EXERCISE REQUIREMENTS ->
**1.** Repeat the text on foam mattresses word for word, from "Closed cell foam" to "you stand up.".
**2.** Put this sentence from the text on foam mattresses into Spanish: "Open cell foam allows the air to flow through the foam."

GIVEN TEXT ->
□ □ □ □ □ □ □

Closed cell foam tends to sleep hot. The air in the cells heats up from your body heat over time. Open cell foam allows the air to flow through the foam. Thus, open cell foam tends to be temperature neutral (not sleep hot or cold). Open-cell foam tends to be too soft to provide proper body alignment. Natural latex foam or an open-cell synthetic that mimics natural latex foam provides temperature neutrality and the latex is stiff enough to provide proper alignment. Latex foam is firm enough to push down against when you try to get on or off the mattress. In addition, it is springy enough to give your rear-end a little push as you stand up.
I sleep on a 100% natural latex foam mattress from Ikea. My spouse and I like it a lot. I do not hesitate to recommend a 100% latex mattress. Having said that, there are other options, which can be less expensive and probably very close to as good. Several manufacturers make a mattress with several layers of different foam, the top couple of inches, of which, is an open-cell foam. By layering different foam densities these mattresses can get a slightly different feel. I have read more reviews on these mattresses than I care to admit. I have not tried any of them except the 100% natural Ikea mattress but they all seem to get similar high ratings. Most of the reviews say whatever mattress they are reviewing is better than an innerspring and air bladder mattress. However, they also say the foam mattresses in this category all perform about equally. They differentiate themselves instead by focusing on things like cost, warranties, customer service, return policies, and the like.

□ □ □ □ □ □ □

EXERCISE DATA ->
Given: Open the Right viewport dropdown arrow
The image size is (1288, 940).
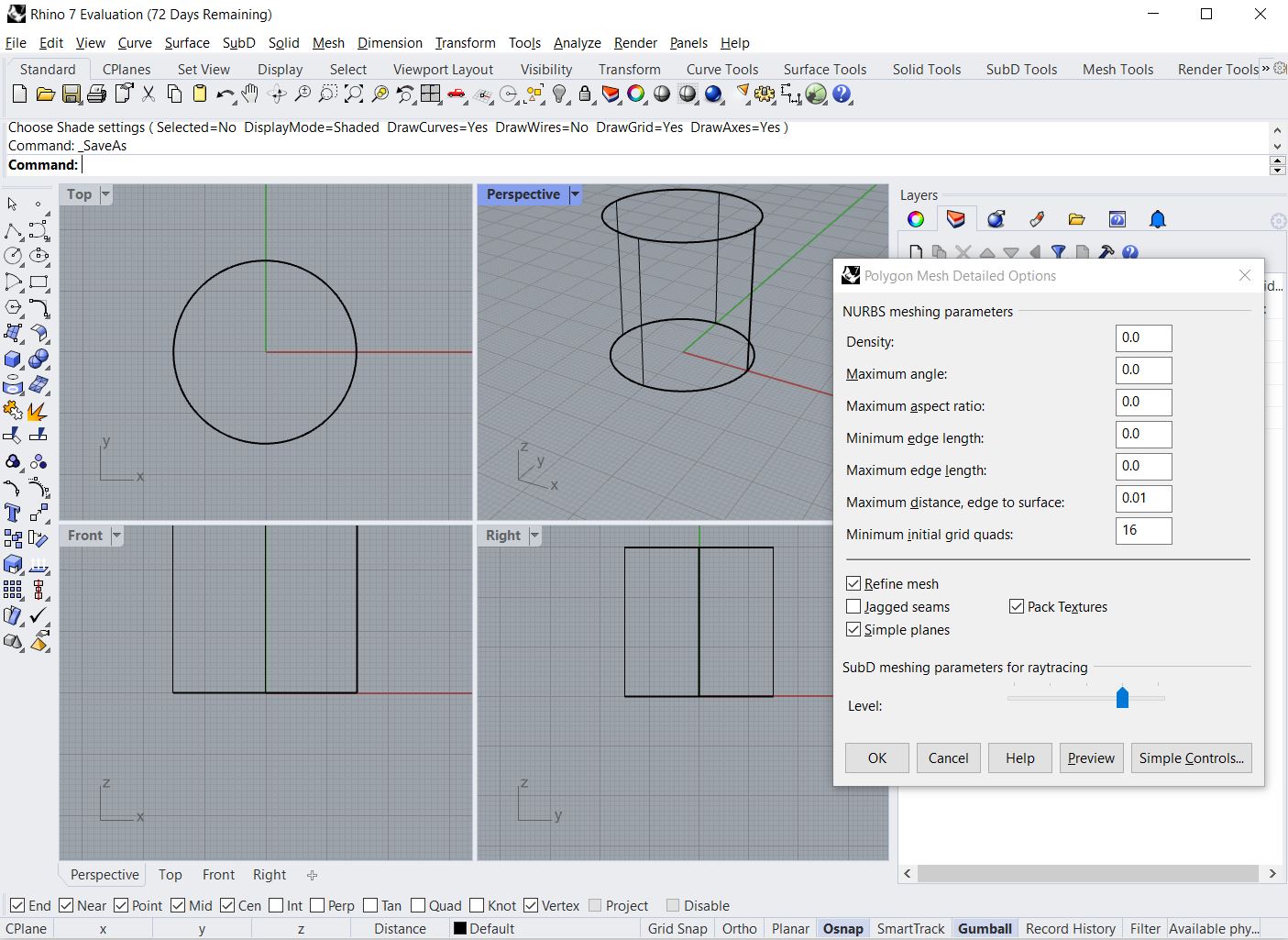Looking at the screenshot, I should pyautogui.click(x=534, y=536).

□ □ □ □ □ □ □

PER-TASK OUTPUTS ->
**1.**
Closed cell foam tends to sleep hot. The air in the cells heats up from your body heat over time. Open cell foam allows the air to flow through the foam. Thus, open cell foam tends to be temperature neutral (not sleep hot or cold). Open-cell foam tends to be too soft to provide proper body alignment. Natural latex foam or an open-cell synthetic that mimics natural latex foam provides temperature neutrality and the latex is stiff enough to provide proper alignment. Latex foam is firm enough to push down against when you try to get on or off the mattress. In addition, it is springy enough to give your rear-end a little push as you stand up.

**2.** La espuma de celda abierta permite que el aire fluya a través de la espuma.